Factoryville is served by Pennsylvania State Routes 6 and 11, the latter also is referred to as the Lackawanna Trail, and originally was the right-of-way of the Delaware, Lackawanna and Western Railroad, with a station in Factoryville. In 1915, the Clarks Summit-Hallstead Cut-Off was opened and the original line (now a highway) was abandoned, although a 1.2-mile spur line was built parallel to Route 107 to continue to serve businesses that had been served by the old mainline. That spur line was abandoned in 1940. The station on the new line was closed in 1953, and was torn down about 2010. Currently, the Cut-Off is served by Norfolk Southern.

==Christy Mathewson Day==
The second Saturday in August every year is recognized as a holiday in Factoryville.
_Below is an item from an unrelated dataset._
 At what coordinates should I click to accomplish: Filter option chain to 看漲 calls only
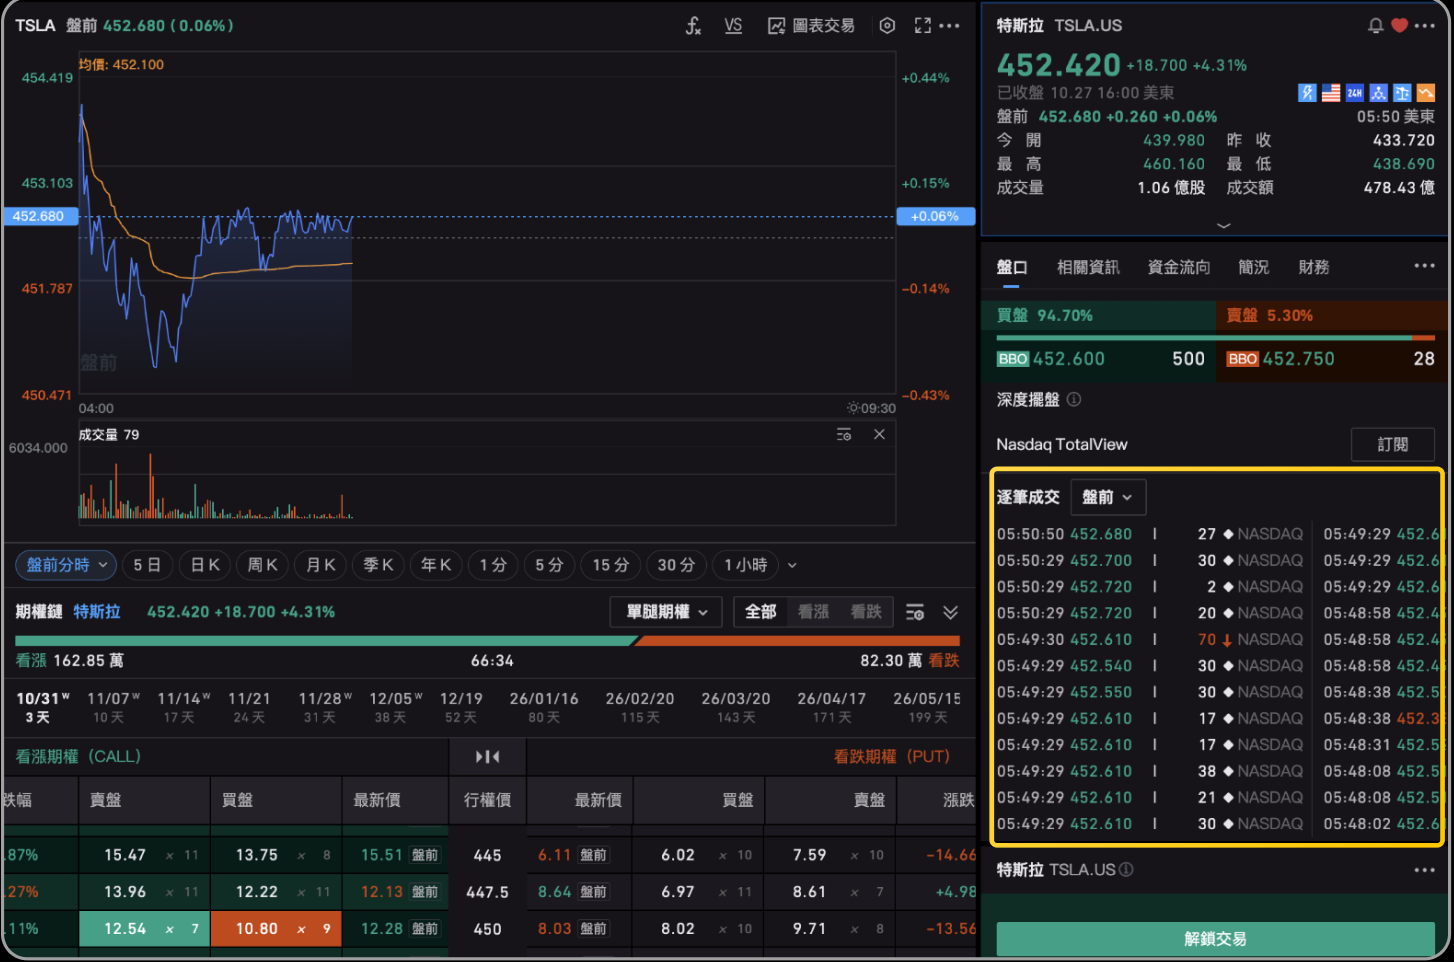point(813,612)
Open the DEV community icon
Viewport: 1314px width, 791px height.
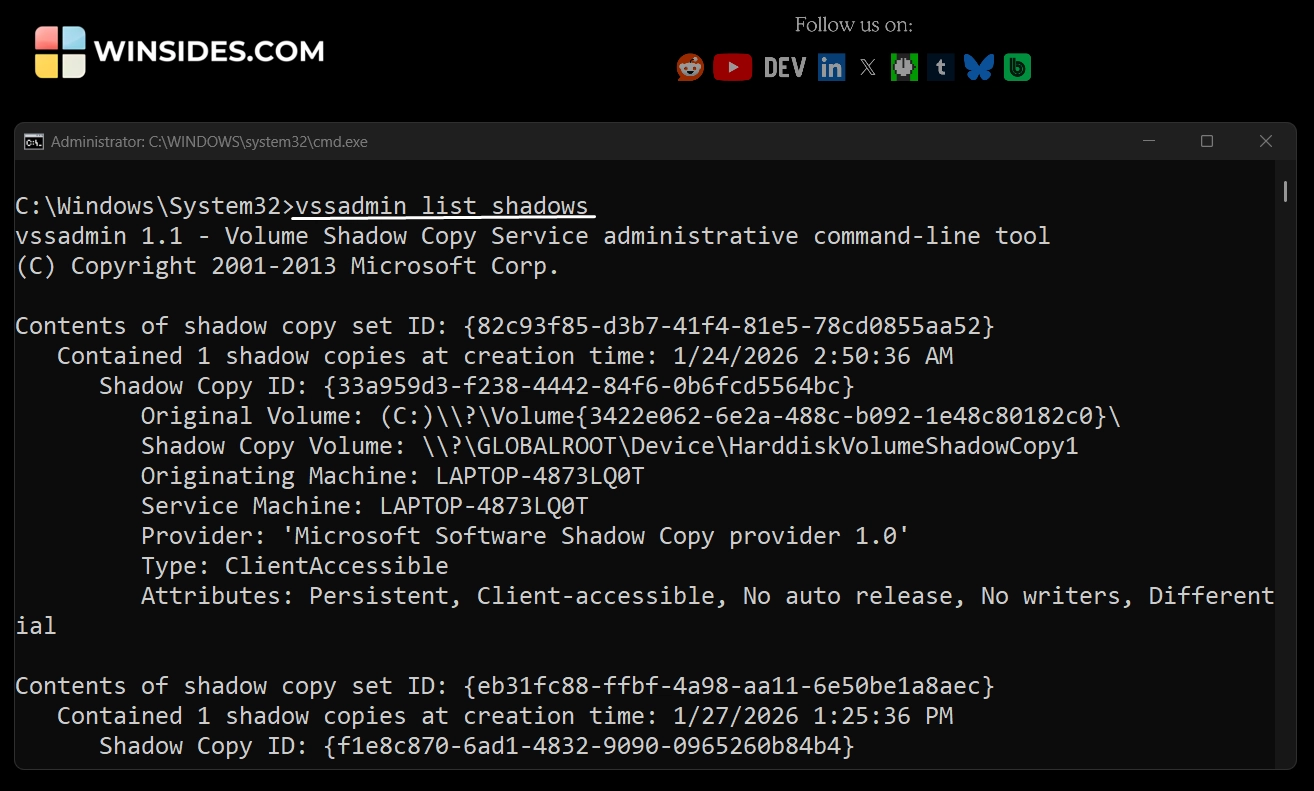coord(784,67)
Christy Mathewson Day celebrates the baseball Hall of Famer who was born in Factoryville on August 12, 1880. The festivities include a parade from Keystone College to Christy Mathewson Park, a 6 km foot race (in honor of Mathewson's nickname, "The Big 6"), a chicken barbecue, games and many other activities.

Christy Mathewson Day weekend and the town of Factoryville are the subjects of the documentary, "Christy Mathewson Day."